Written request ▸
Express the stretch from the line containing "Organization (245, 128)" through the last line of the items as a JSON list of strings, one string per line, with blank lines omitted.
::::
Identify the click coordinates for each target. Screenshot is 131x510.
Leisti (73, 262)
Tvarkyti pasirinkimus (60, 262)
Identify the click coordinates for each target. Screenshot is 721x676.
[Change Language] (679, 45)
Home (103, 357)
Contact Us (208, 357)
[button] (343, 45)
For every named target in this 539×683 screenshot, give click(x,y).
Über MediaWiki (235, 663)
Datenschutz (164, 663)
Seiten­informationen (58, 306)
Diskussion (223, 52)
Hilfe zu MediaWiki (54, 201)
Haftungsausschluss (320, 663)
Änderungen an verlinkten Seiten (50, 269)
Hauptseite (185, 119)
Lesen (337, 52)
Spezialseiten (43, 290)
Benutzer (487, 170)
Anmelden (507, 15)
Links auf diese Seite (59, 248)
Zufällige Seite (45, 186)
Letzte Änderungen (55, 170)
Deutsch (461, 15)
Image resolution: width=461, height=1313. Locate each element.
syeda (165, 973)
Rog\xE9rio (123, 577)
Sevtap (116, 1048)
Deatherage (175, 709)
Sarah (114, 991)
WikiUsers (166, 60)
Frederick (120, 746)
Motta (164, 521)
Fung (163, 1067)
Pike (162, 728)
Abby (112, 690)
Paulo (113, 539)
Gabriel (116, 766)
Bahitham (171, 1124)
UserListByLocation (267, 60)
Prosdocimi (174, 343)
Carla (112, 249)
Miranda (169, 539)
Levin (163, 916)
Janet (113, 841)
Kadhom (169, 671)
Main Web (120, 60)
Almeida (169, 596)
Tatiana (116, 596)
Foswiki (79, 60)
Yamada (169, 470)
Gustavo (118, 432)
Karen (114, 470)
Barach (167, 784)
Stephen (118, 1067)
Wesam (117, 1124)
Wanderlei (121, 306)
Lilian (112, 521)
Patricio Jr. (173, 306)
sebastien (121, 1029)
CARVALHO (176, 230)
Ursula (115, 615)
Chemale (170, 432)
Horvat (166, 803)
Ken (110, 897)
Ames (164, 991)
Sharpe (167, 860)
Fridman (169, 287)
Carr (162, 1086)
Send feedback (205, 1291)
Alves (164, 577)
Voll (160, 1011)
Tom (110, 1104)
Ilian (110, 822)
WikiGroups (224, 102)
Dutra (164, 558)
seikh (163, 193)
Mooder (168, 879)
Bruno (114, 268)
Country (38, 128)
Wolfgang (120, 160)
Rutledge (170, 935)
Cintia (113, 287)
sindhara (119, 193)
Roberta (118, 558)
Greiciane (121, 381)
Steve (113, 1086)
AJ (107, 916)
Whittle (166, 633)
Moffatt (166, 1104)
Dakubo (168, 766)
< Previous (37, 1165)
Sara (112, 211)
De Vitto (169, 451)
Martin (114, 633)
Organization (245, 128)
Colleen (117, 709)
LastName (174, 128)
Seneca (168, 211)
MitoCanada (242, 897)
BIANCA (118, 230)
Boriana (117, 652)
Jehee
::::
Task answer ▸
[
  "Organization (245, 128)",
  "Colleen (117, 709)",
  "LastName (174, 128)",
  "Seneca (168, 211)",
  "MitoCanada (242, 897)",
  "BIANCA (118, 230)",
  "Boriana (117, 652)",
  "Jehee"
]